Organisations can no longer afford to rely completely on centralised data centres and their related latencies; it has become critical to be able to analyse and manipulate data in near real-time to be assured of improved outcomes.

Gartner has projected that by 2025, most cloud service platforms will provide at least some distributed cloud services that execute at the point of need. Distributed cloud can replace private cloud and provides edge cloud and other new use cases for cloud computing. In 2018, perhaps 10% of enterprise-generated data was processed outside a centralised datacentre or cloud, with the share expected to potentially reach 75% by 2025.

So, the stage has been set. It's clear that worlds are colliding in a race for high performance computing that can meet the needs of disruptive data-hungry applications. Everyone wants these benefits; it doesn't matter whether you're an enterprise or a hyperscaler, a financial services provider or a hospital. 

Data centre professionals might argue that this sort of technology doesn't belong at the edge - that the risks are just too great because you need environmental and climate control, and you need skilled staff on hand to guarantee that resiliency and uptime around the clock. That's where offerings like chassis-level liquid cooling platform can provide a secure, high performance, and environmentally sealed solution, which can be monitored and managed remotely to help mitigate risks even at the perimeter.

Managing risk trajectories for the future of colocation data centres

Legacy data centres looking into digital transformation stand to gain, too, because chassis-level liquid cooling can mitigate challenges around serviceability, density and restricted floor space. Colocation service providers looking to serve a wider range of customers and future-proof their offerings will similarly stand to gain. 

For colocation providers, it can be even more critical to mitigate risk, both from their own perspective as well as  their tenants. As a result, there will be a major shift to liquid cooling in ways that help mitigate the spectrum of risks, whether the solution chosen is by delivering liquid direct-to-chip or immersion-based.

We believe that chassis-level immersion technology delivers many organisations the highest possible performance cooling in a form factor that's both rackable and vertically scalable -- unlike the 'bathtub' type solutions of the past. Because it comes in a form factor that is both serviceable and sits neatly inside the rack, it still delivers many of the advantages and convenience of the air-cooled strategies of previous years.

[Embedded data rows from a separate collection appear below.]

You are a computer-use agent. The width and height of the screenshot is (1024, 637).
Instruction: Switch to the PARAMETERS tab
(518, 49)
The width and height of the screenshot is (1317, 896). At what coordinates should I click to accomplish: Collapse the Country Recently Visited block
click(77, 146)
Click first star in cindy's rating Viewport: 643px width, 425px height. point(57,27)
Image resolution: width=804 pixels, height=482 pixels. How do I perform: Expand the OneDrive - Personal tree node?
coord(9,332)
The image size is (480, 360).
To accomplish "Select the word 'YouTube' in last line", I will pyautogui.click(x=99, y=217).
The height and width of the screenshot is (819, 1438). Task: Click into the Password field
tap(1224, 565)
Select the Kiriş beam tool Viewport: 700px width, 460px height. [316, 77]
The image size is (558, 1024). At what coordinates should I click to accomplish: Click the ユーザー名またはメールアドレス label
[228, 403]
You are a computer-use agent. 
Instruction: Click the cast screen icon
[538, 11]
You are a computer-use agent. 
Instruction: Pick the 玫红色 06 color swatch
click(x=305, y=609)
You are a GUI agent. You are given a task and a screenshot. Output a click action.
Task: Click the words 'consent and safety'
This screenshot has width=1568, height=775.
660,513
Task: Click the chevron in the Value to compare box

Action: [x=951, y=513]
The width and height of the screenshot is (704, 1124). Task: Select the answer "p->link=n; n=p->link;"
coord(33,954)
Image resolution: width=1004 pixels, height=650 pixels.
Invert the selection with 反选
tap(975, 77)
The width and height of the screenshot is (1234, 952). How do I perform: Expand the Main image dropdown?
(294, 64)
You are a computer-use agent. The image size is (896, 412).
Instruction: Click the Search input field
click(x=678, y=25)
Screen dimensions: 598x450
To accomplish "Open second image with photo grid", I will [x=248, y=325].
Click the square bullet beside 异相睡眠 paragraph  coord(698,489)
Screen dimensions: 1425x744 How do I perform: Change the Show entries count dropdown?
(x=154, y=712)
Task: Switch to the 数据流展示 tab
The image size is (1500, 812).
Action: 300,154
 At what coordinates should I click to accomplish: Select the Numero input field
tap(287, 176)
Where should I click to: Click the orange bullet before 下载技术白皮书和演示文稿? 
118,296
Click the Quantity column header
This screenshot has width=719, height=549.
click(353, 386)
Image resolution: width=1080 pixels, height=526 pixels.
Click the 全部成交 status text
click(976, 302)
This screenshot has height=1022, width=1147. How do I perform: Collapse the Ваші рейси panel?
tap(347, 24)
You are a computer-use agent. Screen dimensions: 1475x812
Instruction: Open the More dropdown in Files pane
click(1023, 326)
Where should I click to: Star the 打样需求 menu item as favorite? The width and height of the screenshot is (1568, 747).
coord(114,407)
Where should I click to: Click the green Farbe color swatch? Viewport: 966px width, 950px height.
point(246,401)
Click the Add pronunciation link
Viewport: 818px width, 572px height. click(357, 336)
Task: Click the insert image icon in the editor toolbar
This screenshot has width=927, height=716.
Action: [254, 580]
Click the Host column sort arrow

Chassis-level immersion cooling technology is market-agnostic. We've measured up to 95% energy and heat recovery on our systems, which means that a solutions provider can implement architectures which minimise power constraint issues or are capable of capturing the heat from their servers and dump that 'waste' energy back in the grid.

Put simply, you can deploy chassis-level cooling solution anywhere for high resiliency and efficiency, at high density, while still preparing to meet the power and cooling requirements of future CPUs and GPUs. Right now, all types of organisations are struggling to understand what sort of platform they need, which generations of technology should be used, how fast their processing should be, what kind of memory and networking will suit, and so on -- so providing a clear path for cooling can ease some of their pain.

We like to say that we're responding to disruptive challenges by providing common-sense solutions. Iceotope offerings such as Ku:l 2 enable dielectric liquid cooling, at chassis-level, for off-the-shelf servers which check all the boxes around performance and energy efficiency. The industry is at a crossroads; however, you can have your cake and eat it too when it comes to increasing cooling performance, improving energy efficiency and density in your environment, while mitigating risks.